::: Available data :::

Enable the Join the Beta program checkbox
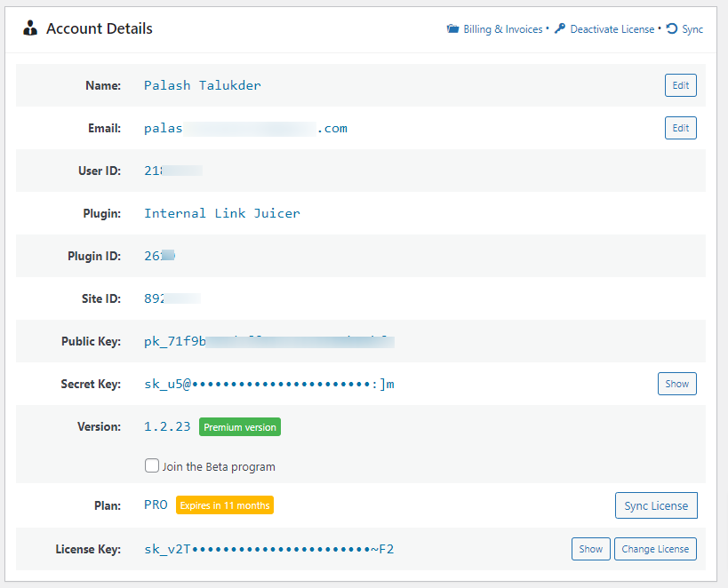This screenshot has height=588, width=728. [x=152, y=465]
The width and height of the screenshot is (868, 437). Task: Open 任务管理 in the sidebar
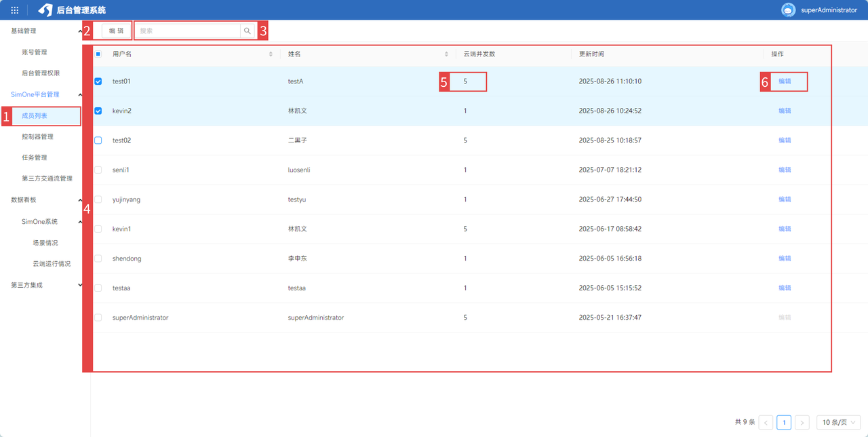click(x=35, y=158)
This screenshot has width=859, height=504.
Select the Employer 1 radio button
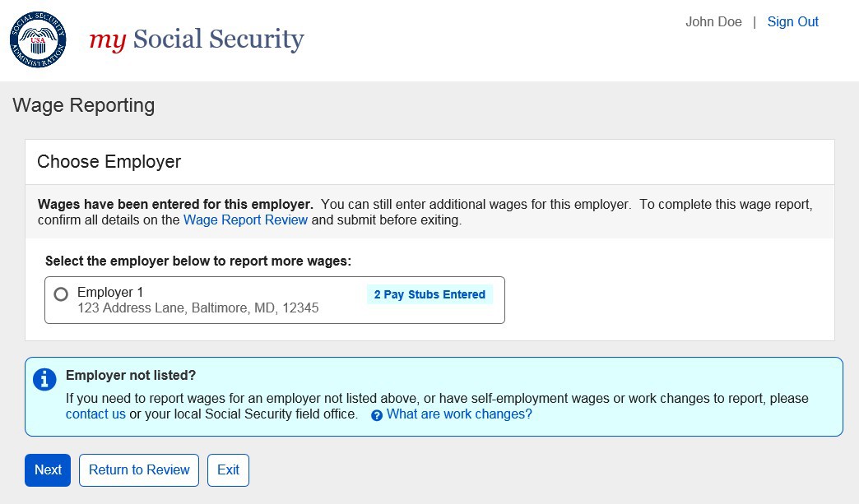61,294
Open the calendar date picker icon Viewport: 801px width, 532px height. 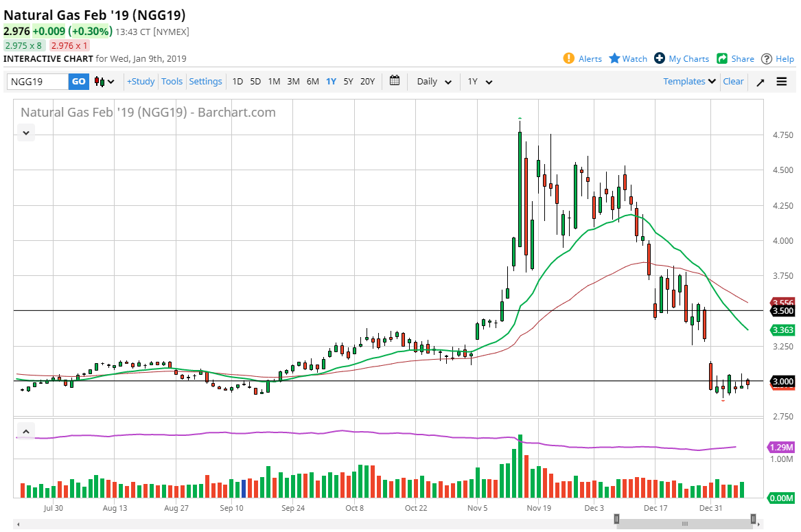(395, 81)
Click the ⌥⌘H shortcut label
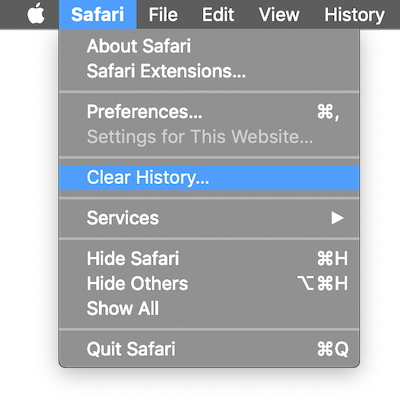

:::

Exercise goal –
Transcribe exactly and only the lines from the top of the records through the line containing "This screenshot has width=859, height=504.", inclusive, and do not copy the pictures.

Written solution –
Enable the Join the Beta program checkbox
This screenshot has height=588, width=728. [x=152, y=465]
The width and height of the screenshot is (868, 437). Task: Open 任务管理 in the sidebar
click(x=35, y=158)
This screenshot has width=859, height=504.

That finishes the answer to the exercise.